▸ **Record set**:
====
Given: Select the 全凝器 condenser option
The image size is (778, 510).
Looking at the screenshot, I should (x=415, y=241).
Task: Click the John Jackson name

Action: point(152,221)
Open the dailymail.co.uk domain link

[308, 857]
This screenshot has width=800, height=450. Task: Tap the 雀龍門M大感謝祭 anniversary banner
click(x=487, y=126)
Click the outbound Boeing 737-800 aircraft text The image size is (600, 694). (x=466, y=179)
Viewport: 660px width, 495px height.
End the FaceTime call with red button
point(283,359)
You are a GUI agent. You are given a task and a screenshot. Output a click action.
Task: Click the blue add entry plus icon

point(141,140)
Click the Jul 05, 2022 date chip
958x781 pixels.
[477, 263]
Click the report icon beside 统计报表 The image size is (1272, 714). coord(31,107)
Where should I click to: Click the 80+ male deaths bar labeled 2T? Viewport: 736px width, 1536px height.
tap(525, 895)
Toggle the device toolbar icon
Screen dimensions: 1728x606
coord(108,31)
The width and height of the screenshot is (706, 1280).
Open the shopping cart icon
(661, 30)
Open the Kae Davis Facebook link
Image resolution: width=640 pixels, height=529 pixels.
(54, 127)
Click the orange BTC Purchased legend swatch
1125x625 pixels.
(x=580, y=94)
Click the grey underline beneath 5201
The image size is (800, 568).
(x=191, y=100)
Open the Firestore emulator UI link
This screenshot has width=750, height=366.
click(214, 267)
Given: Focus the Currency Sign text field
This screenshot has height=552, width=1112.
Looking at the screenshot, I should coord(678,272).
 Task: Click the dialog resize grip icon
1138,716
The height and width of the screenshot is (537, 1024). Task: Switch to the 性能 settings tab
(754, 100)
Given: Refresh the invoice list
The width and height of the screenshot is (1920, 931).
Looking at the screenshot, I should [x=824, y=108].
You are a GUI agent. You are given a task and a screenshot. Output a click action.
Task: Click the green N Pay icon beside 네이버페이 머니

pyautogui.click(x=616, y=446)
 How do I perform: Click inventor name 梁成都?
====
▸ **Assignment**:
Using only the listing above, restate exactly the lines from the line containing "Toggle the device toolbar icon" through the line containing "The width and height of the screenshot is (706, 1280).", both included.

▸ **Written solution**:
Toggle the device toolbar icon
Screen dimensions: 1728x606
coord(108,31)
The width and height of the screenshot is (706, 1280).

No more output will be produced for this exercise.